British biblical scholar

Joseph Gurney (15 October 1804 – 12 August 1879), was a British shorthand writer and biblical scholar, notable for his publications and work with the Religious Tract Society.

==Life==
Gurney was the eldest son of shorthand writer William Brodie Gurney, and he was born in London on 15 October 1804. His grandfather and great grandfather had also been shorthand writers.

He first attended an important committee of the House of Commons in 1822, and continued to take notes till 1872. On his father's resignation in 1849, he was appointed shorthand writer to the Houses of Parliament. Like his father, he was interested in religious and philanthropic movements. He was for more than fifty years a member of the committee of the Religious Tract Society, and latterly its treasurer. He was also treasurer of the Baptist college in Regent's Park.
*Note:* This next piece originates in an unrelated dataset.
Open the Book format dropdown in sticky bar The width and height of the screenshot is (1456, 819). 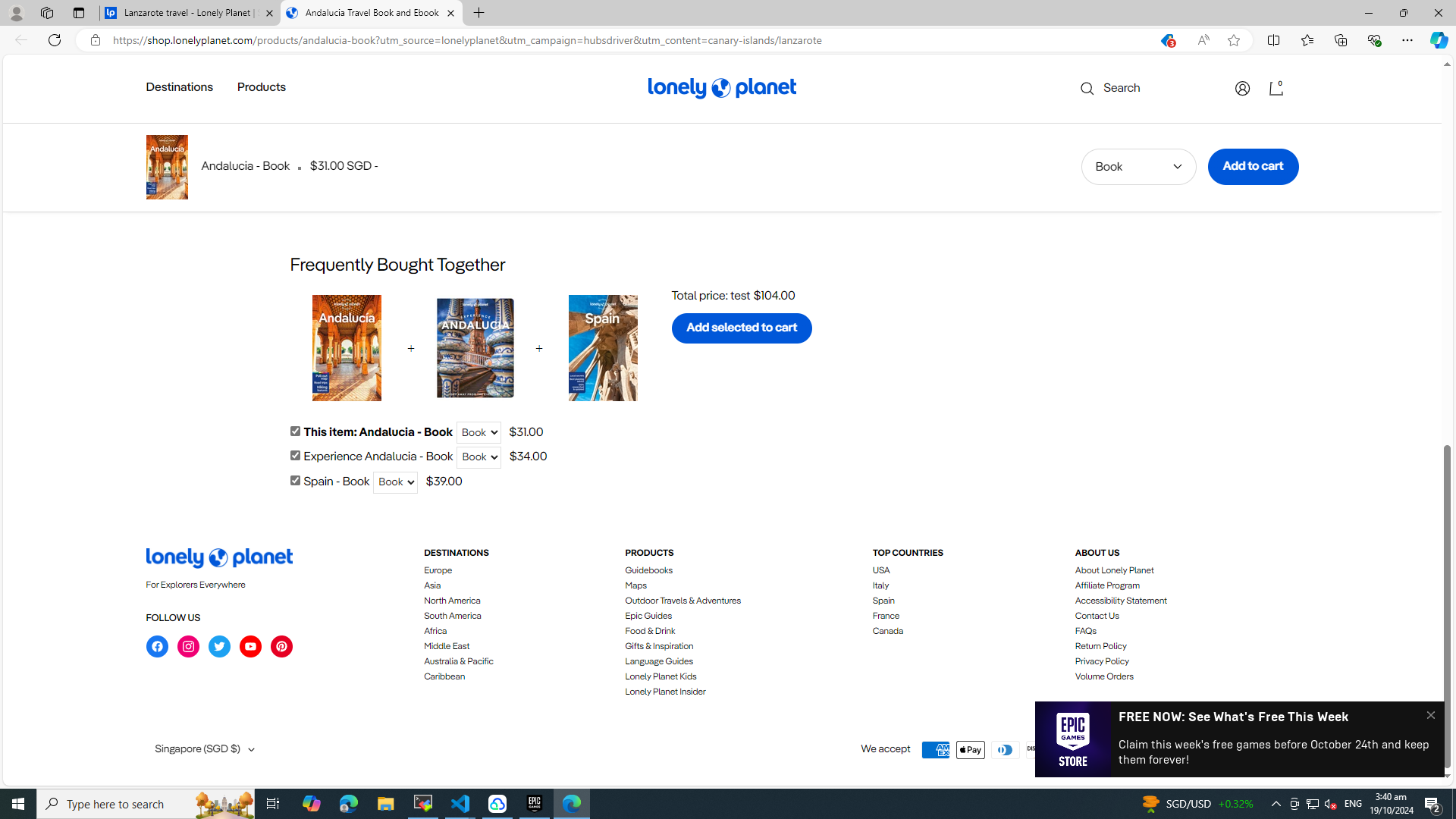tap(1138, 166)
On Gurney's retirement as shorthand writer to the houses of parliament in 1872, the post was given to his nephew William Henry Gurney Salter. Gurney died at Tyndale Lodge, Wimbledon Common, on 12 August 1879, and was interred at the Norwood Cemetery.

==Works==
Gurney brought out popular commentaries on the Bible. The best known of these was The Annotated Paragraph Bible, containing the Old and New Testaments according to the authorised version, with explanatory Notes, Prefaces to the several Books, and an entirely new selection of references to parallel and illustrative Passages, two vols., London, 1850–60, published by the Religious Tract Society. It was successful, and widely praised. The notes were prepared under Gurney's supervision.
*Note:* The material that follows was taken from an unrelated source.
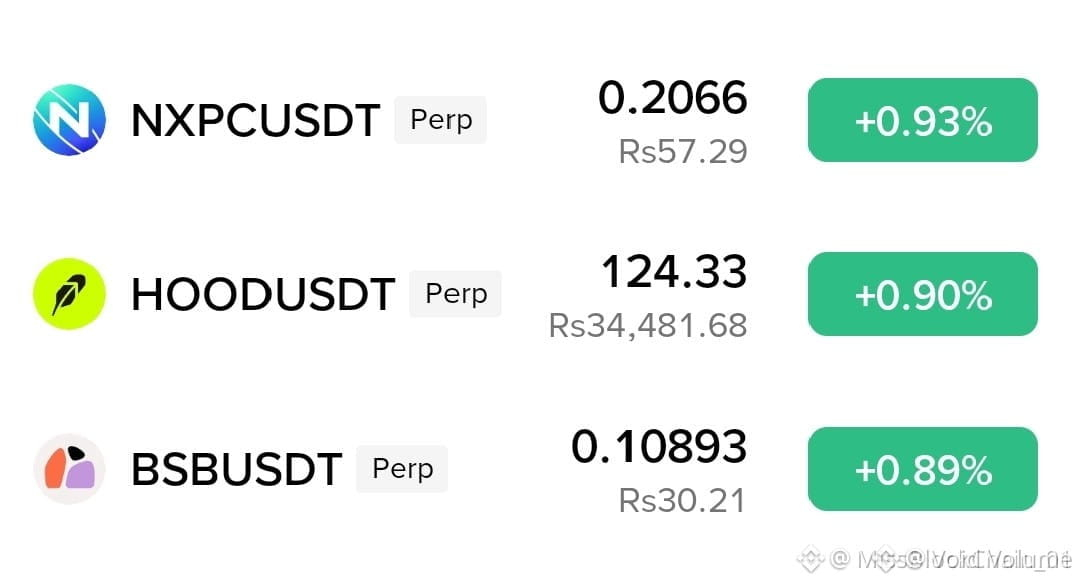This screenshot has height=584, width=1080.
Task: Select the BSBUSDT pair name
Action: tap(236, 470)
Besides other bibles, Gurney published also The Revised English Bible, London, 1877, closely resembling the Revised Version (1885). The profits of his literary works he gave to the Religious Tract Society.

==Family==
Gurney married first Emma, daughter of E. Rawlings, and they had three children, William, Amelia and the educationalist Mary Gurney. Emma died and he had more children with his second wife Harriet Tritton of Lombard Street.